▶ **Текст для чтения**:
---+---

Что ребенок, рано ложась спать, меньше находится при искусственном освещении – не такой уже большой плюс в городе, где нельзя с зарей выбежать на лужайку, и он валяется при опущенных шторах в постели уже обленившийся, уже мрачный, уже капризный – дурное предзнаменование для начинающегося дня…
Я не могу здесь в нескольких десятках строк развить тему (это относится ко всем затронутым в книге проблемам). Моя задача – пробуждать бдительность…
Каковы его особенности, потребности, каковы скрытые, не замеченные еще возможности? Что представляет собой эта половина человечества, живущая вместе с нами, рядом с нами в трагичном раздвоении? Мы возлагаем на нее бремя завтрашнего человека не давая прав человека сегодняшнего.
Если поделить человечество на взрослых и детей, а жизнь – на детство и зрелость, то детей и детства в мире и в жизни много, очень много. Только, погруженные в свою борьбу и в свои заботы, мы их не замечаем, как не замечали раньше женщину, крестьянина, закабаленные классы и народы. Мы устроились так, чтобы дети нам как можно меньше мешали и как можно меньше догадывались, что мы на самом деле собой представляем и что мы на самом деле делаем.
В одном из парижских детдомов я видел два ряда перил у лестницы: высокие для взрослых, низкие для малышей. Этим да еще школьной партой и исчерпал себя гений изобретателя. Мало, очень мало! Взгляните на нищенские площадки для ребят со щербатой кружкой на ржавой цепи у бассейна в магнатских парках европейских столиц.
Где дома и сады, мастерские и опытные поля – орудия труда и знания для детей, людей завтрашнего дня? Еще одно окно да тамбур, отделяющий класс от клозета, – архитектура дала лишь столько; клеенчатая лошадка и жестяная сабля – столько дала промышленность; яркие картинки да рукоделия на стенах – немного; сказка? – не мы ее выдумали.

---+---

▶ **Набор заданий**:
a – Верните без изменений участок текста о детстве от «В одном из парижских» до «мы ее выдумали.» включительно.
b – Напишите продолжение текста о детях и детстве, начиная сразу после его последнего предложения.
Приведенные далее строки к этому тексту не относятся.

▶ **Исходные строки**:
---+---

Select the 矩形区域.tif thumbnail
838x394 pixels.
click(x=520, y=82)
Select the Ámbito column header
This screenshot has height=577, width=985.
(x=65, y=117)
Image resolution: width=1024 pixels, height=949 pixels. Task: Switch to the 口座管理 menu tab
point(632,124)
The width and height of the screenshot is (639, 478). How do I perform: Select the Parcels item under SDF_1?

---+---

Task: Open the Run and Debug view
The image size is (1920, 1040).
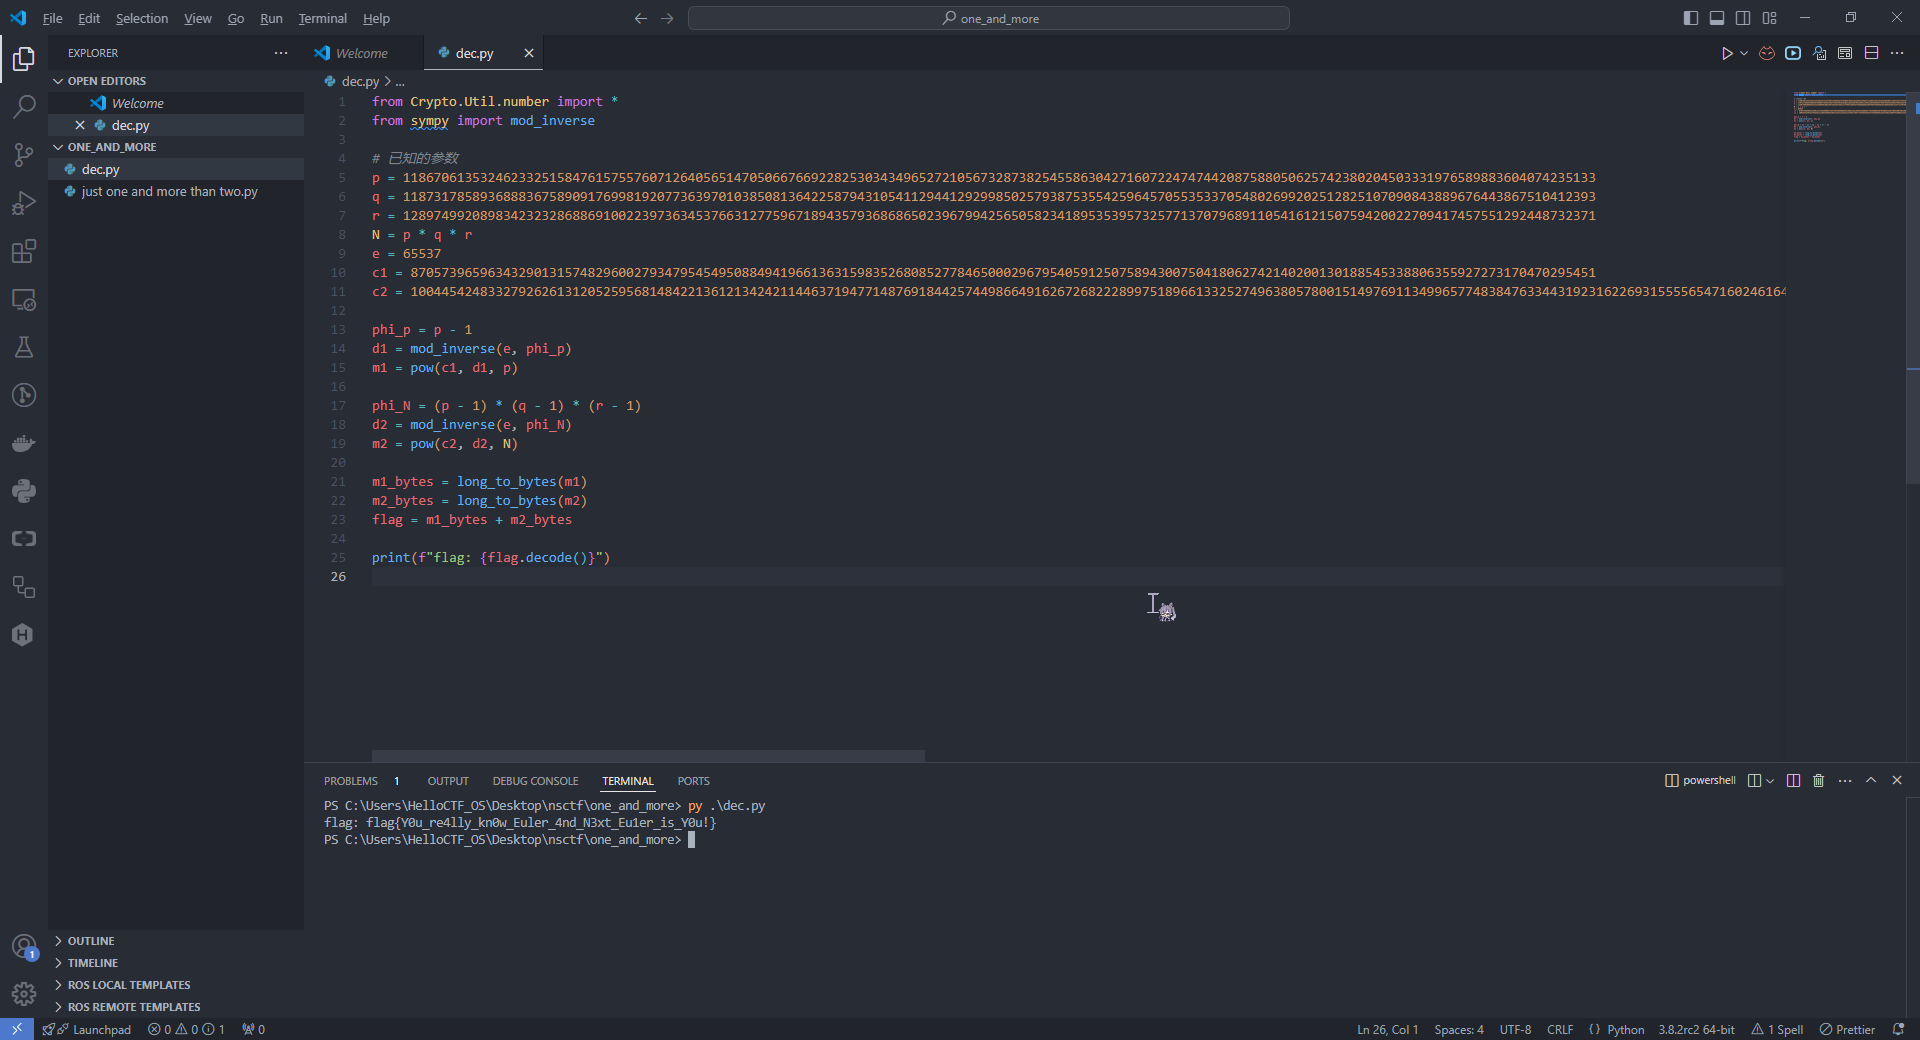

---+---

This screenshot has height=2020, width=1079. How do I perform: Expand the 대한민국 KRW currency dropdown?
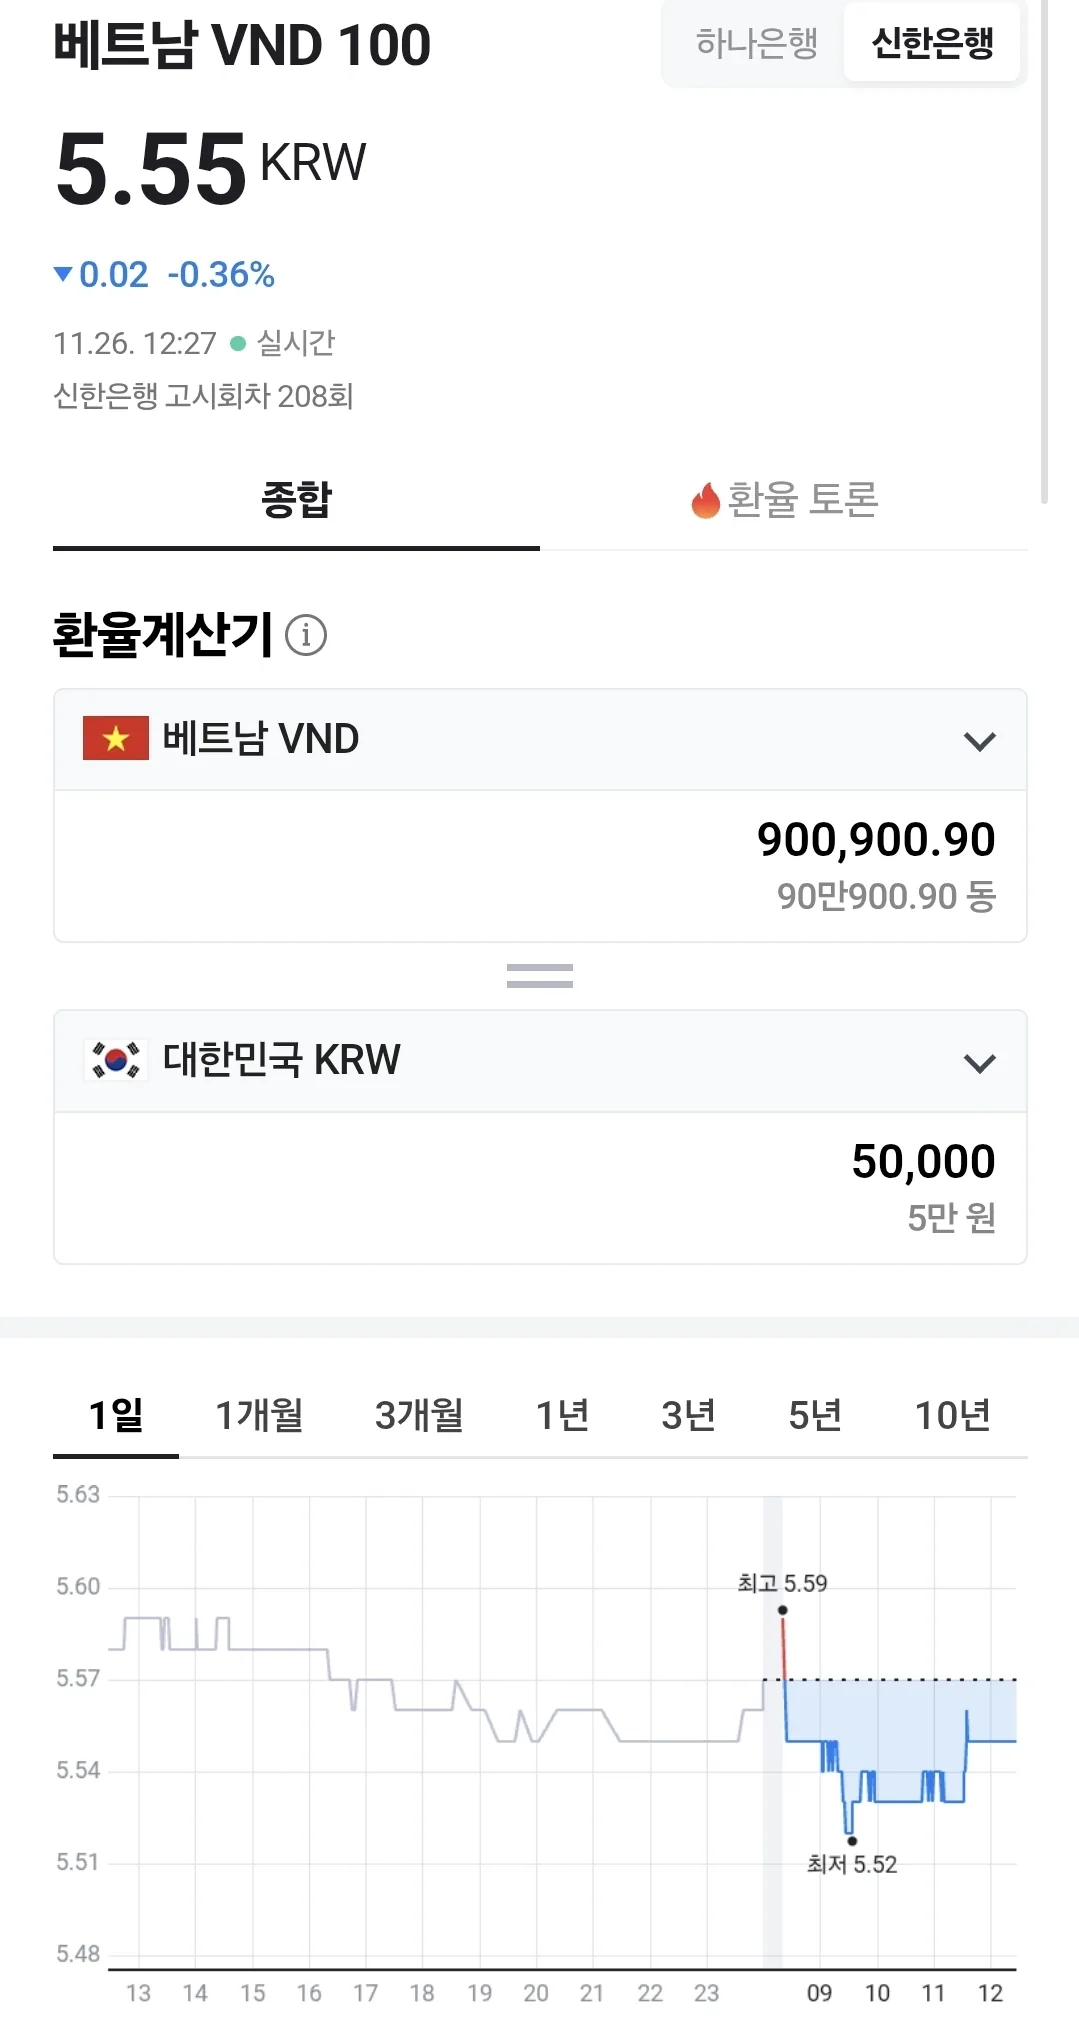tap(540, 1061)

---+---

▶ **Ответы по заданиям**:
a –
В одном из парижских детдомов я видел два ряда перил у лестницы: высокие для взрослых, низкие для малышей. Этим да еще школьной партой и исчерпал себя гений изобретателя. Мало, очень мало! Взгляните на нищенские площадки для ребят со щербатой кружкой на ржавой цепи у бассейна в магнатских парках европейских столиц.
Где дома и сады, мастерские и опытные поля – орудия труда и знания для детей, людей завтрашнего дня? Еще одно окно да тамбур, отделяющий класс от клозета, – архитектура дала лишь столько; клеенчатая лошадка и жестяная сабля – столько дала промышленность; яркие картинки да рукоделия на стенах – немного; сказка? – не мы ее выдумали.

b –
На наших глазах из наложницы возникла женщина-человек. Веками играла она насильно навязанную роль, воплощая тип, выработанный самовластием и эгоизмом мужчины, который не желал замечать женщину-труженицу, как не замечает и сейчас труженика-ребенка.
Ребенок еще не заговорил, он все еще слушает.
Ребенок – это сто масок, сто ролей способного актера. Иной с матерью, иной с отцом, с бабушкой, с дедушкой, иной со строгим и с ласковым педагогом, иной на кухне и среди ровесников, иной с богатыми и с бедными, иной в будничной и в праздничной одежде. Наивный и хитрый, покорный и надменный, кроткий и мстительный, благовоспитанный и шаловливый, он умеет так до поры до времени затаиться, так замкнуться в себе, что вводит нас в заблуждение и использует в своих целях.
В области инстинктов ему недостает лишь одного, вернее, и он есть, только пока еще рассеянный, как бы туман эротических предчувствий.
В области чувств превосходит нас силой – не отработано торможение.
В области интеллекта по меньшей мере равен нам, недостает лишь опыта.
Оттого так часто человек зрелый бывает ребенком, а ребенок – взрослым.
Вся же остальная разница в том, что ребенок не зарабатывает и, будучи на содержании, вынужден подчиняться.
Детские дома теперь уже меньше похожи на казармы и монастыри – это почти больницы. Гигиена есть, зато нет у них улыбки и радости, неожиданности и шаловливости; они серьезны, если не суровы, только по-другому. Архитектура их еще не заметила; «детского стиля» нет. Взрослый фасад, взрослые пропорции, старческий хлад деталей. Француз говорит, что Наполеон колокол монастырского воспитания заменил барабаном – правильно; я добавлю, что над духом современного воспитания тяготеет фабричный гудок.
Приведу пример, попытаюсь объяснить.
– Я скажу маме на ушко.
И, обнимая мать за шею, бормочет таинственно:
– Мамочка, спроси доктора, можно мне булочку (шоколадку, компот)?
При этом поглядывает на доктора, кокетничая улыбкой, чтобы подкупить, вынудить позволение.
Старшие дети шепчут на ухо, младшие говорят обычным голосом…
Был момент, когда окружающие признали, что ребенок достаточно созрел для морали:
«Есть желания, которые нельзя высказывать. Эти желания бывают двоякие: одни вовсе не следует иметь, а если уж они есть, их надо стыдиться; другие допустимы, но только среди своих».
Нехорошо приставать; нехорошо, съев конфетку, просить вторую. А иногда вообще нехорошо просить конфетку: надо ждать, когда сами дадут.
Нехорошо делать в штанишки, но нехорошо и говорить: «Хочу пись-пись», будут смеяться. Чтобы не смеялись, надо сказать на ухо.